「真っ白から始めよう」で、14年目に振り返った幼少期の“ピュアネス”。
2020年3月28日(土)発売の『ヌメロ・トウキョウ(Numero TOKYO)』2020年5月号に寄せて。編集長・田中杏子からのエディターズ レター。
2020春夏コレクションで、最も目立っていた色が“白”。あんなにカラフルや柄、ネオンカラーって言ってたよね?と思われるかもしれないのですが、実はそれらを上回る勢いで白が台頭していました。ネオンカラーを白いコレクションの随所にちりばめVALENTINOのピエールパオロ・ピッチョーリでさえ、ネオンカラーは白を際立たせるための色と提言。3月6日にはクチュールの技術をホワイトシャツに落とし込んだ「ルブラン」コレクションを全世界的に発売したのも記憶に新しいです。そんなことから、今号は一冊まるごと“ 白”、白から連想される“ピュア”に光を当てて特集を組みました。
ピュアといえば生まれたての赤ちゃんか幼少期の子どもです。人は生まれた瞬間から人たるがゆえのよどみが始まります。幼少期は怖いものはないし、いい、悪いの分別が大人の判断基準とは異なります。純粋であるがゆえに人を傷つけることがあるのも確かですから、分別のついた私たちにとって本当のピュアを目指すのは難易度が高いかもしれませんね。

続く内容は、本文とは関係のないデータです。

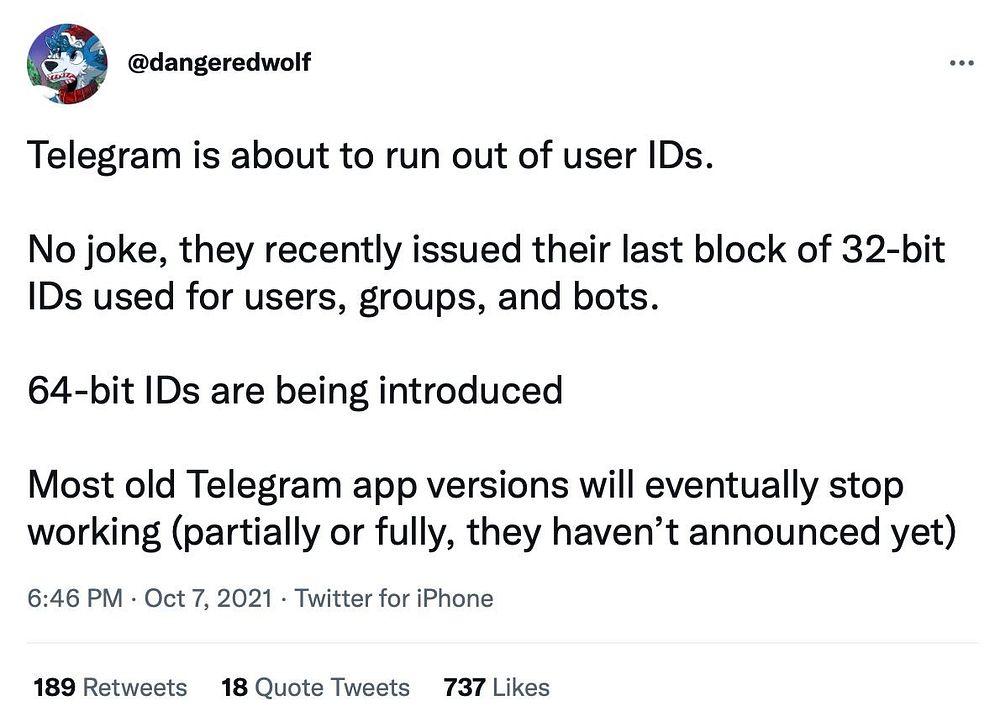This screenshot has height=728, width=1000.
Task: Click the 6:46 PM timestamp
Action: (75, 599)
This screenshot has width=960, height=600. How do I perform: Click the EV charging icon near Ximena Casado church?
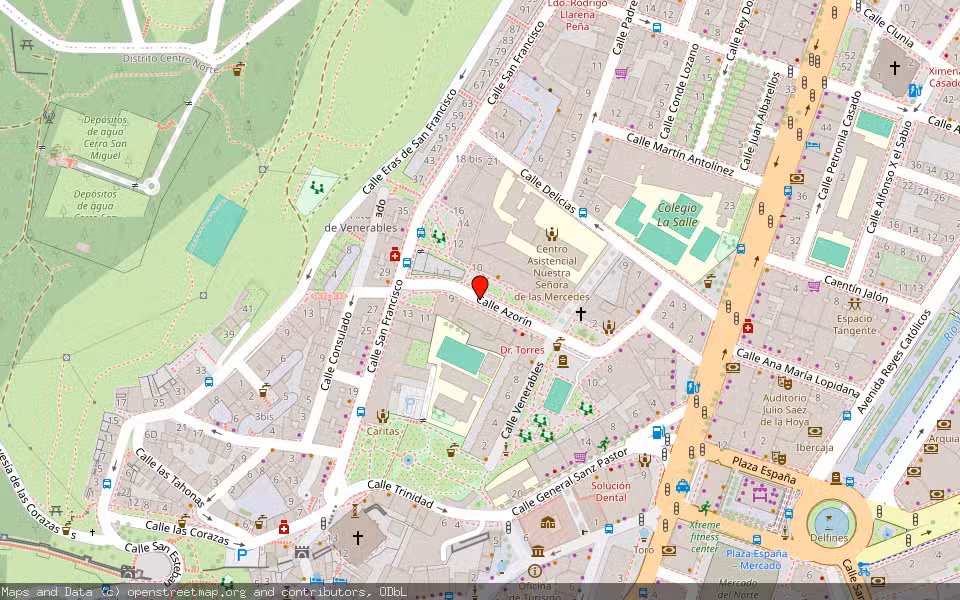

特集の中で『丸の内魔法少女ミラクリーナ』の著者、村田沙耶香さんと映画『魔女見習いをさがして』をプロデュースした関弘美さんに“大人になった少女たち”について対談をしていただきました。二人は幼少期、自分はまだ魔法を使えないけれど魔法使いであると思い込んでいたそうですが、私もまさにそうでした。「鏡に映るこの顔のこの人は、いま私が入っている器(体)。何かのタイミングで別の器に移動する」と思い込んでいました。もちろんあっという間にそんな幻想は打ち砕かれるのですが、あれこれとイマジネーション膨らむ幼少期はピュアの塊みたいなものだったのでしょうね。
そして、みなそれぞれの幼少期を支えてくれた“好きちゃん(と私は呼んでいますが、自信をくれたり背中を押してくれるイマジナリーフレンド。PEANUTS®のライナスが持っている安心毛布のようなもの)”を持っていたそうです。私も結構な年齢になるまでおりました。犬、クマ、サル、ブタの4匹のぬいぐるみをずっと可愛がってきたのですが、あるとき、家に遊びにきた友人が、4匹のぬいぐるみがやって来た順番を確信を持ってピタリと言い当てたのです。鳥肌を立てながら目をクルクルさせる私に、だって、この子たちが教えてくれたよ、と。その場に居合わせた友人たちも私の驚きっぷりを見て啞然としていました。ピュアとはスピリチュアルを信じられるかどうかにもつながっていくのかもしれません。
今号では、白シャツを着た6人のポートレイト写真、“豚に真珠”をヴィジュアルで表現したパールストーリーなどのファッションをはじめ、占星術家ムーン・リー先生の浄化作戦、さらには虚ろでもの悲しげな歌詞や世界観、純粋無垢な表現に多くのクリエイターが惹かれる、BiSHを離れてソロ活動も始めたシンガー・ソングライター兼コレオグラファーのアイナ・ジ・エンドまで盛りだくさんの内容です。白、そしてピュアに魅せられた今号をどうぞお楽しみください。